> _REQUIREMENT_:
Can you update the items, starting at the line containing "This screenshot has height=516, width=970." and ending at the last item, by replacing "stoploss" with "stop-loss" and leaving everything else the same? Leave the pictures out of the answer.

> _RECORD EXTRACTS_:
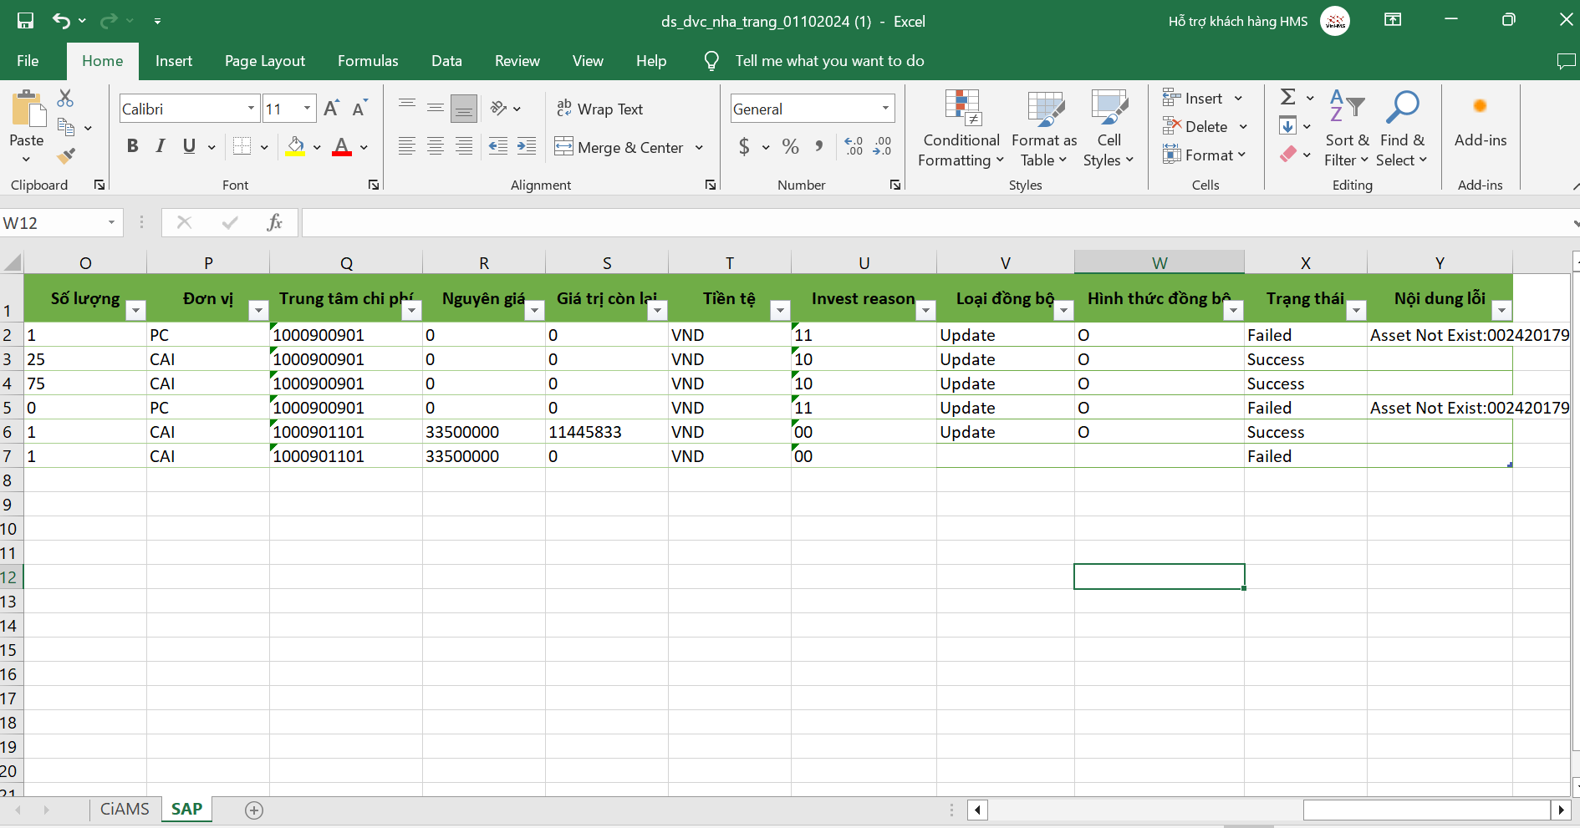
Task: Toggle Wrap Text on
Action: (600, 109)
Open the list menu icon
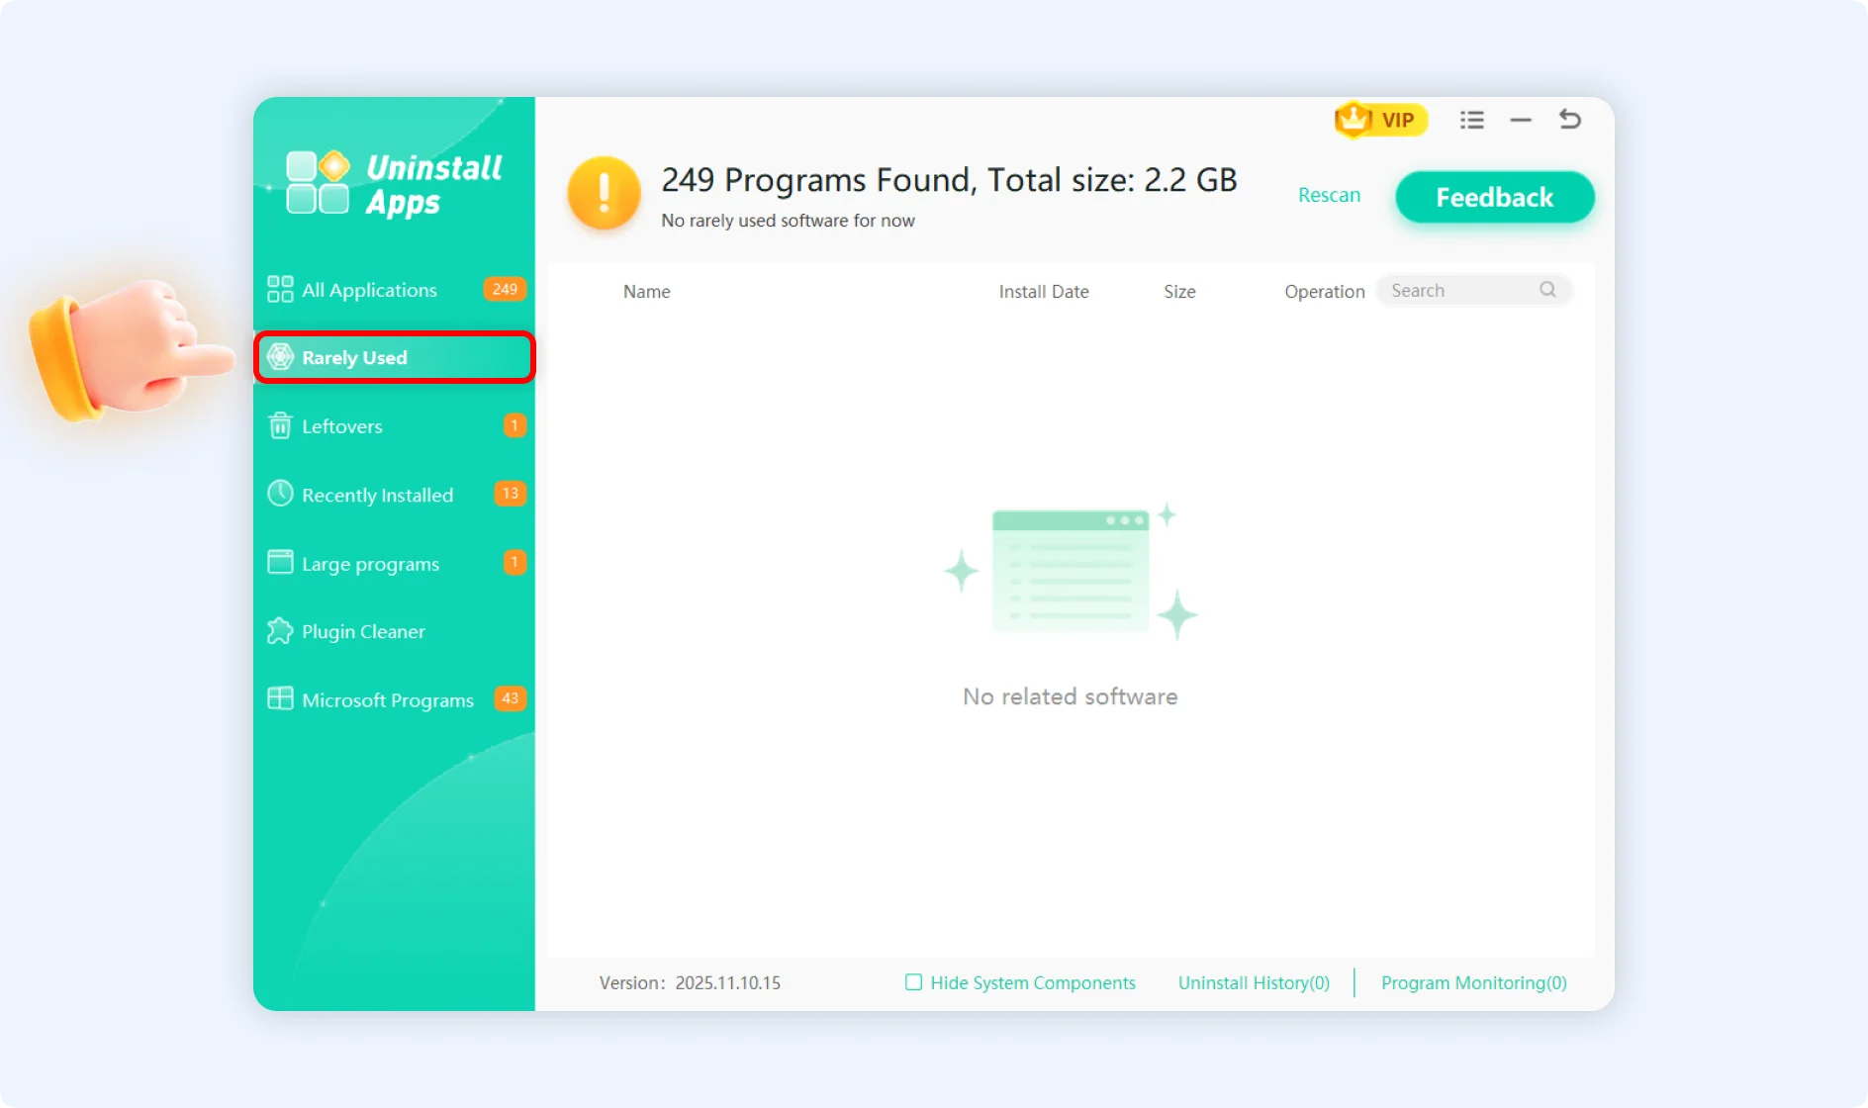 (1471, 120)
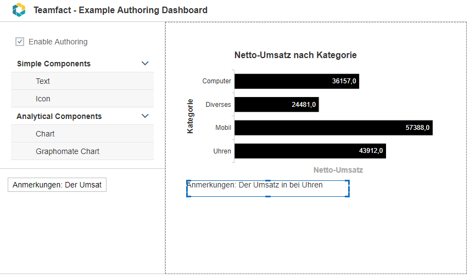Click the Mobil bar showing 57388,0
The image size is (470, 279).
(334, 128)
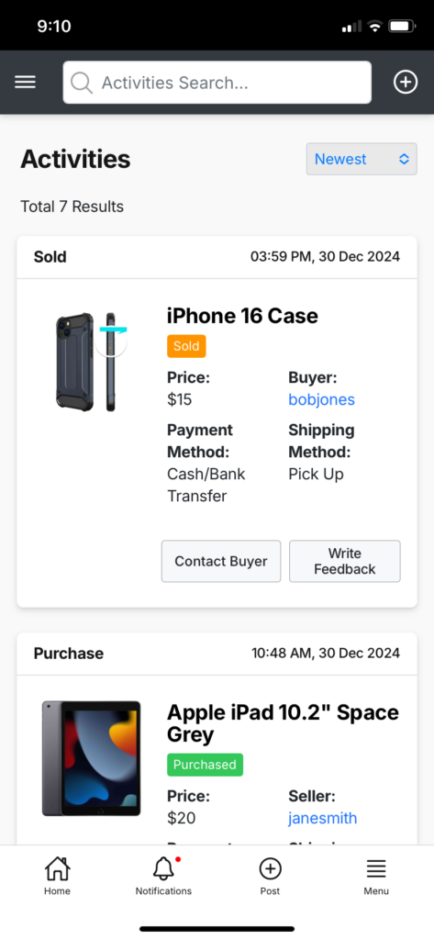The height and width of the screenshot is (940, 434).
Task: Go to Home in bottom navigation
Action: (x=57, y=875)
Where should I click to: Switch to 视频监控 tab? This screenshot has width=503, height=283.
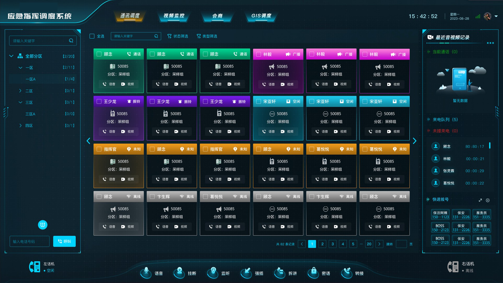[x=174, y=16]
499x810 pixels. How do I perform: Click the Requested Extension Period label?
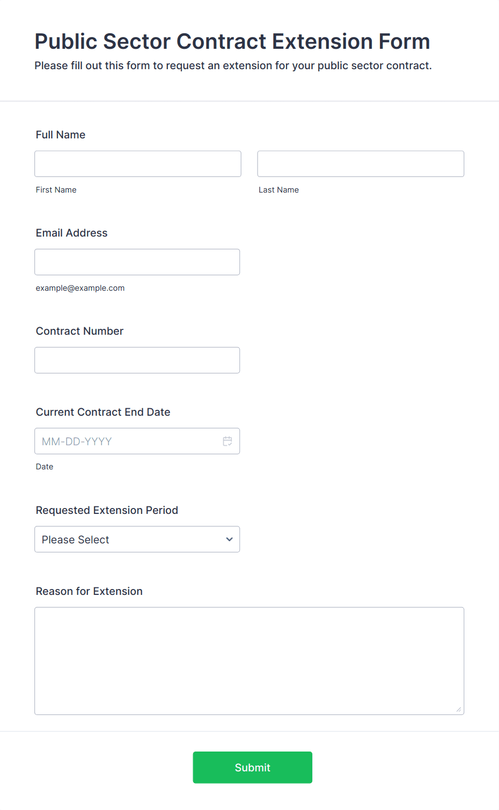click(107, 510)
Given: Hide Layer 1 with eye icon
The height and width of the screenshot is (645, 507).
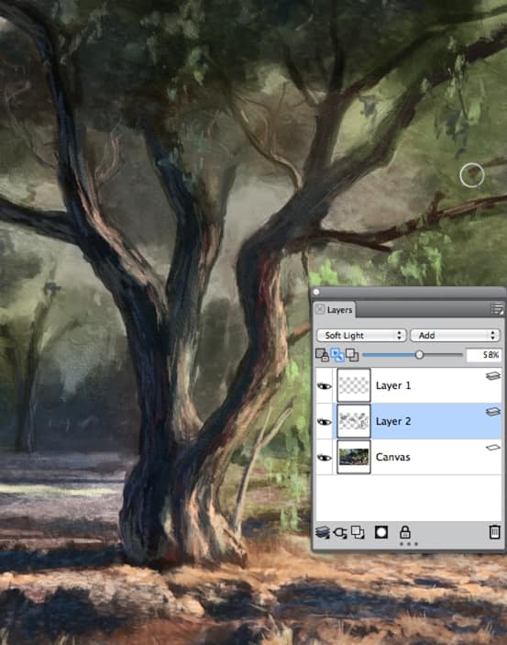Looking at the screenshot, I should pyautogui.click(x=324, y=386).
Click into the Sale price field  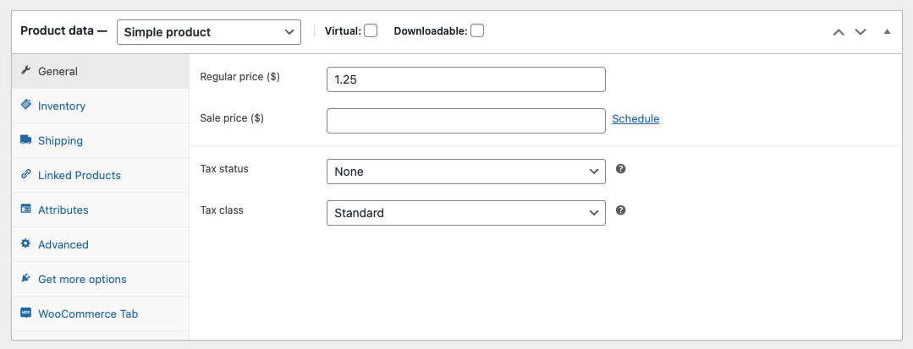tap(466, 121)
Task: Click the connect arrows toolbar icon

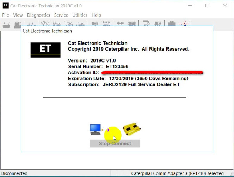Action: [120, 24]
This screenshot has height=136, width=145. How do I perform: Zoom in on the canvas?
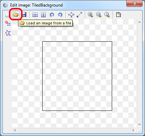coord(90,15)
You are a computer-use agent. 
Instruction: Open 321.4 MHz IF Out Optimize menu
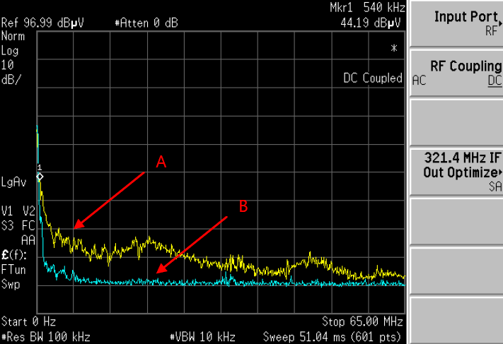456,172
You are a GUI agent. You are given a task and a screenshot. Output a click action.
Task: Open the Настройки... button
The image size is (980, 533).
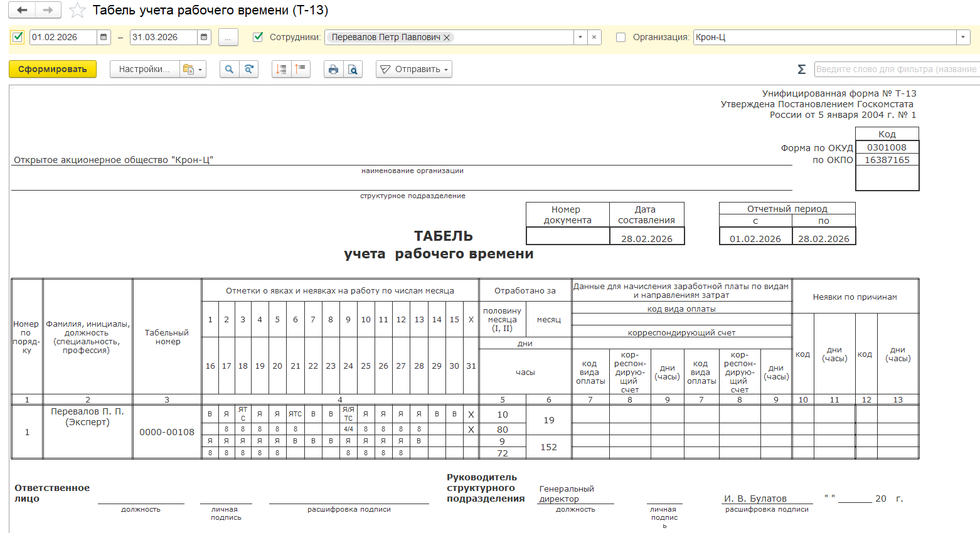pyautogui.click(x=144, y=69)
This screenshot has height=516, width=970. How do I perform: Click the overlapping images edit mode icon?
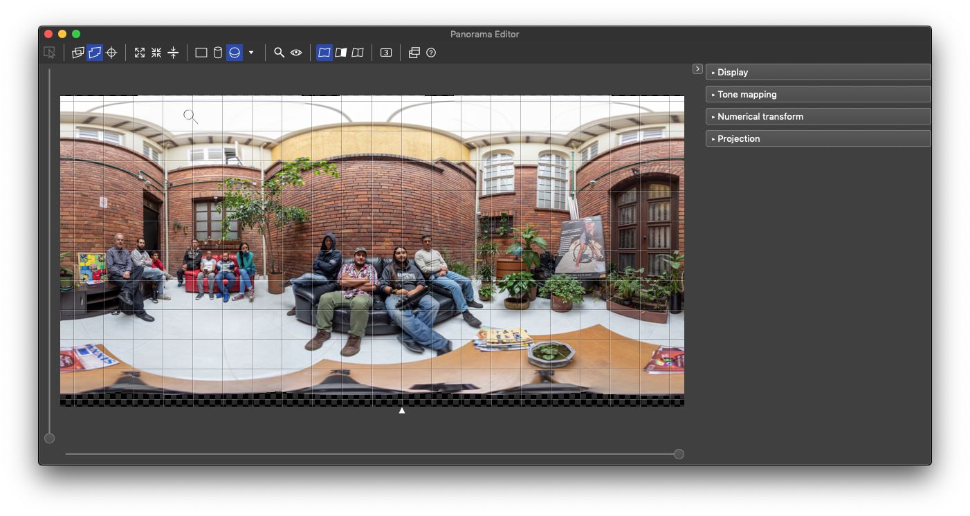point(78,53)
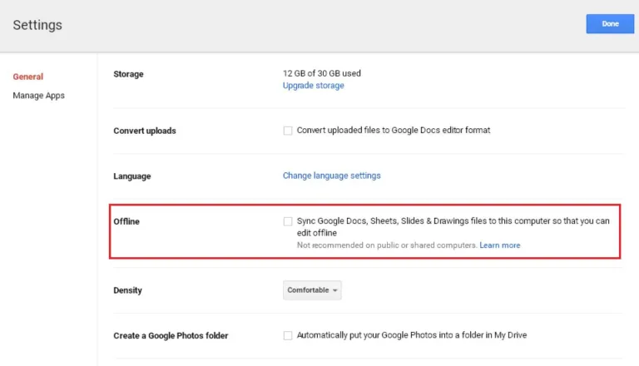
Task: Click the Density setting label
Action: point(127,290)
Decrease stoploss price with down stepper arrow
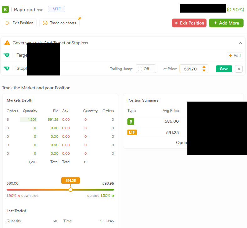The width and height of the screenshot is (247, 228). (204, 70)
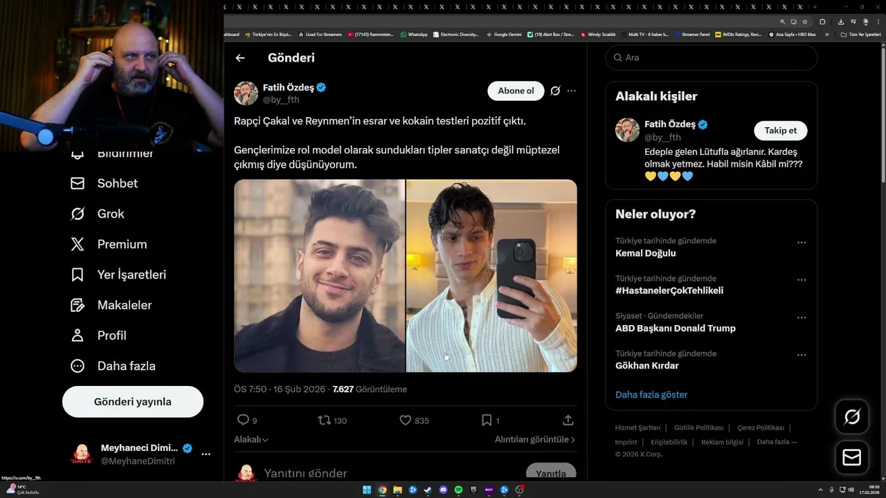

> _WRITTEN RESPONSE_:
This screenshot has height=516, width=970. How do I perform: Click the overlapping images edit mode icon?
point(78,53)
Task: Click the Density setting label
Action: point(127,290)
Decrease stop-loss price with down stepper arrow
The width and height of the screenshot is (247, 228). (204, 70)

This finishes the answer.